Because 90%+ of the users and services for that data are on Windows.
On May 19, 2014 6:07 PM, "John Stoffel" <j...@stoffel.org> wrote:

>
> Atom> If I could get autofs/automount to work with CIFS that may be an
> Atom> option. However it looks like credential passing could be an
> Atom> issue; I'll have to look into that.
>
> Atom> My concern is that, from reading the technet documents, Win2k8
> Atom> had pretty bad support for NFS and 2012 claims to have pretty
> Atom> good support. I don't know that I trust Microsoft to go from bad
> Atom> to good in one release, so I'd like to hear some personal
> Atom> stories about using Win2k12 as an NFS server.
>
> Atom> We currently have a fairly old NetApp (4+ years) and want to
> Atom> replace it with a SAN (maybe Nimble).  We need to publish home
> Atom> drives and department shares for a couple dozen Linux users on
> Atom>  both their workstations and and about a dozen or so shared
> Atom> servers; and a 10-node HPC cluster but not as the
> Atom> primary/performance storage.
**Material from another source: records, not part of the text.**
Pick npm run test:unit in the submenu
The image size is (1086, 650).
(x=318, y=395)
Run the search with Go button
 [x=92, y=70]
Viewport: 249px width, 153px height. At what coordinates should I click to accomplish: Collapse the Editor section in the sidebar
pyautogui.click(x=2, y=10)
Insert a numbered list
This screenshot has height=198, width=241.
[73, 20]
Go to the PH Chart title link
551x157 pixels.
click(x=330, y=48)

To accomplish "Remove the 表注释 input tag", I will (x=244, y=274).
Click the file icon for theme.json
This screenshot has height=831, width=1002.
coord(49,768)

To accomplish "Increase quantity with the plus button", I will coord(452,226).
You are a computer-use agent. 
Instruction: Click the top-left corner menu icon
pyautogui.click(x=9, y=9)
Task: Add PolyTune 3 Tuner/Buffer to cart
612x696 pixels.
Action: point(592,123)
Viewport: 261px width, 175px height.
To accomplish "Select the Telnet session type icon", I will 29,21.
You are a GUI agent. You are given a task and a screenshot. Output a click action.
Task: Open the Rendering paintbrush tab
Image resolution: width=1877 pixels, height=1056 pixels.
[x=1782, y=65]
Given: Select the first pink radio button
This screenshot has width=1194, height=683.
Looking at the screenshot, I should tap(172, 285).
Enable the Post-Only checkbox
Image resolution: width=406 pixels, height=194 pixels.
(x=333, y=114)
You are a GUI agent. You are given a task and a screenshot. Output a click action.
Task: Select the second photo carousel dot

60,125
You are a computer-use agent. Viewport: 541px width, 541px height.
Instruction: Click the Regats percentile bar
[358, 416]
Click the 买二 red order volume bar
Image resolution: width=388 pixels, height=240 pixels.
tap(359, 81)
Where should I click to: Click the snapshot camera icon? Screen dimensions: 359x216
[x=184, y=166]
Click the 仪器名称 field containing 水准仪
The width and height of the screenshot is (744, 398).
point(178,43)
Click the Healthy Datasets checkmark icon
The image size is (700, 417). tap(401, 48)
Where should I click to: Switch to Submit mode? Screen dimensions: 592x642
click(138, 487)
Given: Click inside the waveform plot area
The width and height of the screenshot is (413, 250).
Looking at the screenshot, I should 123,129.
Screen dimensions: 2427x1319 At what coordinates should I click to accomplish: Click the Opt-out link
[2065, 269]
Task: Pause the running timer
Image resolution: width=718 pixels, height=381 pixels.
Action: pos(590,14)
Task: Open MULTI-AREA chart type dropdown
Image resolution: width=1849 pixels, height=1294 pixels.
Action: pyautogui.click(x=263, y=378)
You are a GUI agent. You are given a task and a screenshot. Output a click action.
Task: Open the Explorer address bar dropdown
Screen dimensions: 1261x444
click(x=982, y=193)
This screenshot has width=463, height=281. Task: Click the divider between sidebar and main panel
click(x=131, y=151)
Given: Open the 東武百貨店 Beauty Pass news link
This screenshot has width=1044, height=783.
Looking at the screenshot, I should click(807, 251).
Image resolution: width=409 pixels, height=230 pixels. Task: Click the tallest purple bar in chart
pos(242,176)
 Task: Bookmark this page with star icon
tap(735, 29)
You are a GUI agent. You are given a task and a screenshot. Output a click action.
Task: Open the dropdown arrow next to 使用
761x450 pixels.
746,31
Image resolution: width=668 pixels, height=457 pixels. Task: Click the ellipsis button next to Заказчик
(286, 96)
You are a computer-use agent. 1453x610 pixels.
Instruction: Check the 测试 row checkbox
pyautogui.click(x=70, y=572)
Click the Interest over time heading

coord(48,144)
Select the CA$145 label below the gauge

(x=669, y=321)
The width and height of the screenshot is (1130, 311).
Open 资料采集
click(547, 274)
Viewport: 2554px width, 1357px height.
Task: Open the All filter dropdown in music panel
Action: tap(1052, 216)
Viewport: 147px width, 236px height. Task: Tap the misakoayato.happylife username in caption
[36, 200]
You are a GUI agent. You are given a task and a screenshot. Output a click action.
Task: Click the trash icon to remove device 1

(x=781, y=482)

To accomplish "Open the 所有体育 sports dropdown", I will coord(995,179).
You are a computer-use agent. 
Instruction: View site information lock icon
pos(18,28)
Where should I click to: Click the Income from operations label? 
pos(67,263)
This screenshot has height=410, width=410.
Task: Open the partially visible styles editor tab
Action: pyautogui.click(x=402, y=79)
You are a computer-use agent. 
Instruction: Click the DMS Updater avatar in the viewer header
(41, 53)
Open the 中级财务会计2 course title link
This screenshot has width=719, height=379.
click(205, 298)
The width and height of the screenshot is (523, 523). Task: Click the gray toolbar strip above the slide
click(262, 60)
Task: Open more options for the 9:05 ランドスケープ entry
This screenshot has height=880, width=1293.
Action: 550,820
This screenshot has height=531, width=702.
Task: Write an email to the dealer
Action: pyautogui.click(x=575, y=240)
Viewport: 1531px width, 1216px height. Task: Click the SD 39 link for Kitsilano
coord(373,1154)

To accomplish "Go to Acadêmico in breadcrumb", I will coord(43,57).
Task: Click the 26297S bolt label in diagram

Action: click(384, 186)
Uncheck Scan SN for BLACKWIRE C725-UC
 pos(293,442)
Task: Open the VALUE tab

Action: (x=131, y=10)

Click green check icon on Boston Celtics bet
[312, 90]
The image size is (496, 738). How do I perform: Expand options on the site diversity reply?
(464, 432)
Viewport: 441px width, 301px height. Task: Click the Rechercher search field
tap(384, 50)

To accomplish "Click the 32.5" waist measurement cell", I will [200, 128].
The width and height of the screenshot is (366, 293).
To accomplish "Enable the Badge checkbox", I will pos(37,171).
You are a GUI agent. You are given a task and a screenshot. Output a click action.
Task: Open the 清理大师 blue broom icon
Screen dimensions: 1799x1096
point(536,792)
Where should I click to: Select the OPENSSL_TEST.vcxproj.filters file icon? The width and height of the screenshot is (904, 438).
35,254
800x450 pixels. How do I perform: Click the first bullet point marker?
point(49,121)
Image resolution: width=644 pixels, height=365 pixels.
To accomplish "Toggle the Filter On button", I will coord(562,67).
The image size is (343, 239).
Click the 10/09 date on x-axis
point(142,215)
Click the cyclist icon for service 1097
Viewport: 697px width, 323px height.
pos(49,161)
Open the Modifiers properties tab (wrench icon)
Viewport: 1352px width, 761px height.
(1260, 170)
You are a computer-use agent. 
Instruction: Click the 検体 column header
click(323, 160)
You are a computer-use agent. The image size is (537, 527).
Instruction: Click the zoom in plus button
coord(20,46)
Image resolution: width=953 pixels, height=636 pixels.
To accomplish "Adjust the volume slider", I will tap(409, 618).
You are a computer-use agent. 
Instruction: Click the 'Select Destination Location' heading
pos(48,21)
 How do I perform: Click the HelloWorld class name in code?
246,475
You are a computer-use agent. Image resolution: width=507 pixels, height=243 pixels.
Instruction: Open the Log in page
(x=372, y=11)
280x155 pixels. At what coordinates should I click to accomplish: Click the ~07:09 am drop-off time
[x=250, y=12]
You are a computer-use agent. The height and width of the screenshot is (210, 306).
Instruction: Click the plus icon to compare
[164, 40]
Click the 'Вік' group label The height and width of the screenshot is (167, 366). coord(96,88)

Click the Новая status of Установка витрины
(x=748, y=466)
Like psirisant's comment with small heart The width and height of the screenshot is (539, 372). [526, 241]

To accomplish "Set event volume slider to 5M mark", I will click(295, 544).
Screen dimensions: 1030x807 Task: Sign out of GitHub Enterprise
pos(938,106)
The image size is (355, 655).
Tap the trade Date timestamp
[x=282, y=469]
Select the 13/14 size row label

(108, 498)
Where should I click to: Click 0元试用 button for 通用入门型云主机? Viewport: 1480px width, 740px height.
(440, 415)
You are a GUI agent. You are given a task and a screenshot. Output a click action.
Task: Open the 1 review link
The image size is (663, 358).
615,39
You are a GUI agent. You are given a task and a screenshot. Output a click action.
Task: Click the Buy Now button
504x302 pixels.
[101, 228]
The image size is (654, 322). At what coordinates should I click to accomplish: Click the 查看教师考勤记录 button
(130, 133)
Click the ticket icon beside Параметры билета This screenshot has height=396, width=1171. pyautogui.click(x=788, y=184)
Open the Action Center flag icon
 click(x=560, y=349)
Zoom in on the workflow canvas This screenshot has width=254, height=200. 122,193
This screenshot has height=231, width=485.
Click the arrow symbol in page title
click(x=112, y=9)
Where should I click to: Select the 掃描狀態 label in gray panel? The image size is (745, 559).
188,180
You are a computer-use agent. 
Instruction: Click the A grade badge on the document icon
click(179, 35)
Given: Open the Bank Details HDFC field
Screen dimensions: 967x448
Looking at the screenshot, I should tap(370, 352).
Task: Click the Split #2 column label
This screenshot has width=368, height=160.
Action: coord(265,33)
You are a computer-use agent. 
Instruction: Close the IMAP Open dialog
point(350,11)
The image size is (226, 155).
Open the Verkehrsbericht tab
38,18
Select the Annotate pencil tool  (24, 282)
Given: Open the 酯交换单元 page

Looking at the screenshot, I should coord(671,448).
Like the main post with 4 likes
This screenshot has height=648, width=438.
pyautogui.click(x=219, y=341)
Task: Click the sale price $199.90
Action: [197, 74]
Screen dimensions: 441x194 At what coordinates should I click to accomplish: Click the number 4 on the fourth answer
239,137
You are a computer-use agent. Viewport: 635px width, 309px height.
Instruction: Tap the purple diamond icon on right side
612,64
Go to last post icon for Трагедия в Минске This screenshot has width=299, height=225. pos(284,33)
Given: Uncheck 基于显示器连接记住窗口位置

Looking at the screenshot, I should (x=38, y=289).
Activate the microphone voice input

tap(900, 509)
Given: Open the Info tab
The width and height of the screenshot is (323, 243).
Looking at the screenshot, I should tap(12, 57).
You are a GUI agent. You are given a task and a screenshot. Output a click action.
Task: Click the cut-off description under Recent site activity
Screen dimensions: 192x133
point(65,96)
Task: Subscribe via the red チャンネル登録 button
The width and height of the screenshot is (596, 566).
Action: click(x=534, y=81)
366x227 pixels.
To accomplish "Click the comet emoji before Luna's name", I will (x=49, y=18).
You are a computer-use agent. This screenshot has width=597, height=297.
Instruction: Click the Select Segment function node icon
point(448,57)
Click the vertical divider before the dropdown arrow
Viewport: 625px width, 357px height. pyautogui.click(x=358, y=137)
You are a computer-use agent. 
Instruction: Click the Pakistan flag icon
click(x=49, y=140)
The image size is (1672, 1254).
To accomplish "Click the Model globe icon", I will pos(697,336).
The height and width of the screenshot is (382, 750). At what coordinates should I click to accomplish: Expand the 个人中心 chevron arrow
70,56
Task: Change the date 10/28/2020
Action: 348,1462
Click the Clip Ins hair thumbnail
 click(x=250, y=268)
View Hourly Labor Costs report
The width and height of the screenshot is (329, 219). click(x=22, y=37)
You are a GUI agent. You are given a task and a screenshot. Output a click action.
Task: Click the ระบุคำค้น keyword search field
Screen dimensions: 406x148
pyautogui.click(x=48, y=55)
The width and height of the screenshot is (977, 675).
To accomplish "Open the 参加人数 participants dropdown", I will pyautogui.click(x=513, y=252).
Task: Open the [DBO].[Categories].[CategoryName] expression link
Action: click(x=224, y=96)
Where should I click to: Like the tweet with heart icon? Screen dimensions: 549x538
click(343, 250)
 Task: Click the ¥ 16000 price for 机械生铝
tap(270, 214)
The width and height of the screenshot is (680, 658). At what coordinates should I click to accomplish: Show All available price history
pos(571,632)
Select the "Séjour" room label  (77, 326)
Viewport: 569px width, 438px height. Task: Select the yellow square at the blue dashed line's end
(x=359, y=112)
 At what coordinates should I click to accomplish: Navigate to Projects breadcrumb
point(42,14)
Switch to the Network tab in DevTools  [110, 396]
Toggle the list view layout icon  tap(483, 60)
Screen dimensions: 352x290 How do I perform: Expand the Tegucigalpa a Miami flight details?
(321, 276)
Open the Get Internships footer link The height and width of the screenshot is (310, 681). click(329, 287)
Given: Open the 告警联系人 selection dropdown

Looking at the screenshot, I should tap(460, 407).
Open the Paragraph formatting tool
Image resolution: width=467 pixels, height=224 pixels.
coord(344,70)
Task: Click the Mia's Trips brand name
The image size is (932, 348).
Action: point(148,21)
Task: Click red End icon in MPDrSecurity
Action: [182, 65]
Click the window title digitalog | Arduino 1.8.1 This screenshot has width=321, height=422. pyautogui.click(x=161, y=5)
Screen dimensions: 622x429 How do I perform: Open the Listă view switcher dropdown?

One server should be able to handle
> Atom> the load. (If it was a Linux server, and Windows can't be /that/
> Atom> much worse.)
>
> So why do you think Windows is the solution here?  You said earlier on
> that the MS Windows Admins manage the shares, but are there really
> *that* many shares and do they change all that often?  And why can't
> the manage a simple NFS appliance or Linux server mounting the block
> storage and then sharing out disk space?  Throw on webmin and half the
> battle is won...
>
> I really think you're trying to fit a round peg into a square hole here.